◆ **AIM OF THE EXERCISE**
The entries follow. Copy every line in which "Netzwerk" appears.
══ GIVEN INFORMATION
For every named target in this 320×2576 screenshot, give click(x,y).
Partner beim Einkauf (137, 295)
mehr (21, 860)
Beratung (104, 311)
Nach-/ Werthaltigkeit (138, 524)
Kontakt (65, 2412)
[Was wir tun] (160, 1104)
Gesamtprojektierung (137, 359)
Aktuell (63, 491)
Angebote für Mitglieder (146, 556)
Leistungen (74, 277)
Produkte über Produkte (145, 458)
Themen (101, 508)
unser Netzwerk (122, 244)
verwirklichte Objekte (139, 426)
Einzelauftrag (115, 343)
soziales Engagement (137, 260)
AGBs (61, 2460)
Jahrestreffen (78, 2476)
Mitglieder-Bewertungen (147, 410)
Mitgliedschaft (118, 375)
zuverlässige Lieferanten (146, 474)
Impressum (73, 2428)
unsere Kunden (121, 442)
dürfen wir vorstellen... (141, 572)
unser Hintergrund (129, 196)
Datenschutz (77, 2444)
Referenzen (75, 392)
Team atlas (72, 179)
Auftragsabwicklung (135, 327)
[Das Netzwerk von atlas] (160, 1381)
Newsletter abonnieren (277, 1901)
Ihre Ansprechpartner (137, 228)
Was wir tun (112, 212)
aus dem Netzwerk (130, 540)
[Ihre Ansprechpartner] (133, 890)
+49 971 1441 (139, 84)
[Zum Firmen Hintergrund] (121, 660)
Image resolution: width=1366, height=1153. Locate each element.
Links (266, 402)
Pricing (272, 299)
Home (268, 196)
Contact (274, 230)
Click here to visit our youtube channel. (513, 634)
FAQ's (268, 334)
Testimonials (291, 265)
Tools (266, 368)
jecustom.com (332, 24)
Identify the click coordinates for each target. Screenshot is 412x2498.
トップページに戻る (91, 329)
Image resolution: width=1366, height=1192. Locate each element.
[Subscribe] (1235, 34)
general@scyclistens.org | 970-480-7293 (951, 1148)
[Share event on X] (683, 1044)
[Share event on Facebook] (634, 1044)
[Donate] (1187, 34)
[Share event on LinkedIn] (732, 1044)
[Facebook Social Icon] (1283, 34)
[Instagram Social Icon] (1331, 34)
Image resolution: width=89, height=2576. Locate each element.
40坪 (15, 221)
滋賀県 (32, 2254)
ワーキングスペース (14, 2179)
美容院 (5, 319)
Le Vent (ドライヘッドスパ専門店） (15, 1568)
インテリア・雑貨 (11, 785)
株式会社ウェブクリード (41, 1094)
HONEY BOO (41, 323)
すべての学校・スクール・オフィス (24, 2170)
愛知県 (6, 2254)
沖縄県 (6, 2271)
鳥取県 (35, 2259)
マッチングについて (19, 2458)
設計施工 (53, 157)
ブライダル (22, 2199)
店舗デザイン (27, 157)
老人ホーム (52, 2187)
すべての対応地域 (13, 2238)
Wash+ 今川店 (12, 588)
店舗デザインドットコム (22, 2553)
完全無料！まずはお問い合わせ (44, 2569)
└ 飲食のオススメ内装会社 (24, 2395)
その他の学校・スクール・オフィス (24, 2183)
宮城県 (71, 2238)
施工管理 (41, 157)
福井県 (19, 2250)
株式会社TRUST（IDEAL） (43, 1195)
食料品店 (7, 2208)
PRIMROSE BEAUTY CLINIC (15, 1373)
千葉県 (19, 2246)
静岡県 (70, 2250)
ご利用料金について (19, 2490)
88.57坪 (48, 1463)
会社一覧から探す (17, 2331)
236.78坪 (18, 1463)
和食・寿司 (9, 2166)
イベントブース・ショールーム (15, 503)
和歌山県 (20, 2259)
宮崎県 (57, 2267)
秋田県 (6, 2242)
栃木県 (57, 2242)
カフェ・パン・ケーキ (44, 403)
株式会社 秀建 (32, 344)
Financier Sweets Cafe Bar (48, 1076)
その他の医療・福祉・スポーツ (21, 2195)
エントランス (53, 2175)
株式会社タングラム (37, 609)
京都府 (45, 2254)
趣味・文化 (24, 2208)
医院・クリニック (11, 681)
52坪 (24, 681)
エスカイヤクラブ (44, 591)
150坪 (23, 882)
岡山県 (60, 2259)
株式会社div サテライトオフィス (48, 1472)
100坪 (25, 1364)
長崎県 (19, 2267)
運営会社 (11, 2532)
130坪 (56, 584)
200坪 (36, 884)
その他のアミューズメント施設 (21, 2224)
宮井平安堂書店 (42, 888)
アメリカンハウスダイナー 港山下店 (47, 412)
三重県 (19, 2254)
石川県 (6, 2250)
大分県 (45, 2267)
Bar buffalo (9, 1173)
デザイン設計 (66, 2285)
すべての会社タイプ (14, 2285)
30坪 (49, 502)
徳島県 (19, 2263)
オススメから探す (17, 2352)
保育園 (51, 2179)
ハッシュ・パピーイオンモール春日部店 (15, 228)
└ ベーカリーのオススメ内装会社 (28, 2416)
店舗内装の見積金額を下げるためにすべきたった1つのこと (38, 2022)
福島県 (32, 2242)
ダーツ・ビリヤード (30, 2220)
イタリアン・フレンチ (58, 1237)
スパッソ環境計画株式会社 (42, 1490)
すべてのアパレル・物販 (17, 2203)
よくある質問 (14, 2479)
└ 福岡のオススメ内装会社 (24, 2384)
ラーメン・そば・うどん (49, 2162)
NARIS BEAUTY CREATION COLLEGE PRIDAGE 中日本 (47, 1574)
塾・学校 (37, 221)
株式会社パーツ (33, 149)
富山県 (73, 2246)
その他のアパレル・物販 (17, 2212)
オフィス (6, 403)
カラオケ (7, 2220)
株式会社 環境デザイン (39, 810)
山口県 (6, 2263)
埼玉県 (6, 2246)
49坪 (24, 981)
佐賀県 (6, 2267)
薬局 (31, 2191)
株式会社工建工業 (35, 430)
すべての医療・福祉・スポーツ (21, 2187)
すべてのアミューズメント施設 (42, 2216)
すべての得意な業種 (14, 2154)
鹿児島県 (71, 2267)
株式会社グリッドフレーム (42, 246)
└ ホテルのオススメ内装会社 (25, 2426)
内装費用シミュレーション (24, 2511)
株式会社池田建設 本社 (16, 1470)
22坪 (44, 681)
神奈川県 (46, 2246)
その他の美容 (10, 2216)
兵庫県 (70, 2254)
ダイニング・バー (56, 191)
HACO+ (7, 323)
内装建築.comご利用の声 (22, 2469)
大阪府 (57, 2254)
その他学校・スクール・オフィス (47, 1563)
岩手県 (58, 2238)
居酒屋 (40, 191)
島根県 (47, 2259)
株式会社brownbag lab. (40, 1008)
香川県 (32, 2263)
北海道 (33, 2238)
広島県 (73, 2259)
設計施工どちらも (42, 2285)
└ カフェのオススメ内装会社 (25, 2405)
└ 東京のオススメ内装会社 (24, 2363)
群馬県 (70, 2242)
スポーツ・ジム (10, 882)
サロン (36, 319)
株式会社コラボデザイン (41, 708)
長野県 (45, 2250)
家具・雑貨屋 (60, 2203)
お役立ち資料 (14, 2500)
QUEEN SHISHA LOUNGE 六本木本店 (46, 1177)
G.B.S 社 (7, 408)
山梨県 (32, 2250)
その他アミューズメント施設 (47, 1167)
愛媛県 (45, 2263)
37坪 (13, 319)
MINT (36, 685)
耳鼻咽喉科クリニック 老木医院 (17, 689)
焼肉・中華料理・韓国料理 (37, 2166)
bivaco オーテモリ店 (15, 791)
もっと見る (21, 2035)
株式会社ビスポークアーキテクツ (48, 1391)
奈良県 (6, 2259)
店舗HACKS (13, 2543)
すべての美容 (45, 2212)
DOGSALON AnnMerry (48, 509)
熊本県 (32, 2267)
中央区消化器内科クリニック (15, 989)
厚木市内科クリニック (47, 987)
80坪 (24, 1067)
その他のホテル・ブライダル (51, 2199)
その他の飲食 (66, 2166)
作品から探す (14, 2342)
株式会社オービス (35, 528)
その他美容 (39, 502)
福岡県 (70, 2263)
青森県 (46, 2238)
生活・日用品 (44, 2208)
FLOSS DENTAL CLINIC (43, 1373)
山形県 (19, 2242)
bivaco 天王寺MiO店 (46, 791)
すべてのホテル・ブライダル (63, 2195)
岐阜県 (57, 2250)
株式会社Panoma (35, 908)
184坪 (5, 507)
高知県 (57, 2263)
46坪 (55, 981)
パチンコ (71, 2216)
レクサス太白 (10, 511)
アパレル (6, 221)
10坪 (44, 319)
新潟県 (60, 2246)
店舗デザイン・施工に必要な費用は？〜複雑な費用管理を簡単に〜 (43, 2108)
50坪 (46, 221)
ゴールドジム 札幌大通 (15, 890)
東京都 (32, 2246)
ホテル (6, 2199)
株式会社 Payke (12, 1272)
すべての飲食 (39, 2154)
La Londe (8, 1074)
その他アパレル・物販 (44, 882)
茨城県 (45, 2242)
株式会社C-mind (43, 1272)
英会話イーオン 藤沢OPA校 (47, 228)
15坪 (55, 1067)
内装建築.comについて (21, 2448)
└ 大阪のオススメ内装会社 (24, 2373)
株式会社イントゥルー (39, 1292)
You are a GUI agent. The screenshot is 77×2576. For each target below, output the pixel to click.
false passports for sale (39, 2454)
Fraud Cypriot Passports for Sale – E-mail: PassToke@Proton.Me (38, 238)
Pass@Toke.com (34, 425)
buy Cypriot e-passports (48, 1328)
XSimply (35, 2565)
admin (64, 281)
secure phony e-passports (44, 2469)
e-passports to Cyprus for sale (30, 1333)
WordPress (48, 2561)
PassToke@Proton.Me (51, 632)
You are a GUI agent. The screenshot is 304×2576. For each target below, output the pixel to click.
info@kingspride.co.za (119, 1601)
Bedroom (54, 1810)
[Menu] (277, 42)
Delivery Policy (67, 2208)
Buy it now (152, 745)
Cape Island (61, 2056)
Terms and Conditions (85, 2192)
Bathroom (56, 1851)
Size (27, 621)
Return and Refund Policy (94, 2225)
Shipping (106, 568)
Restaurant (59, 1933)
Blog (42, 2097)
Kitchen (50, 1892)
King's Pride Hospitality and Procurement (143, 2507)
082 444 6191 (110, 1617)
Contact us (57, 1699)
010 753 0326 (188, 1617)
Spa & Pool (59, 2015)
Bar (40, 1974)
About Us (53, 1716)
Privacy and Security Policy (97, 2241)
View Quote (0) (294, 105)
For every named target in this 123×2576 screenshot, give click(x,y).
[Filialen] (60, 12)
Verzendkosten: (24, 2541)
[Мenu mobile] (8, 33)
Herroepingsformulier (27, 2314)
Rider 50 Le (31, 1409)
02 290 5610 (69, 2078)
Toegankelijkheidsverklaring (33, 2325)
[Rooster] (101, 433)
════
◆ **RESPONSE AREA**
unser Netzwerk (122, 244)
[Das Netzwerk von atlas] (160, 1381)
aus dem Netzwerk (130, 540)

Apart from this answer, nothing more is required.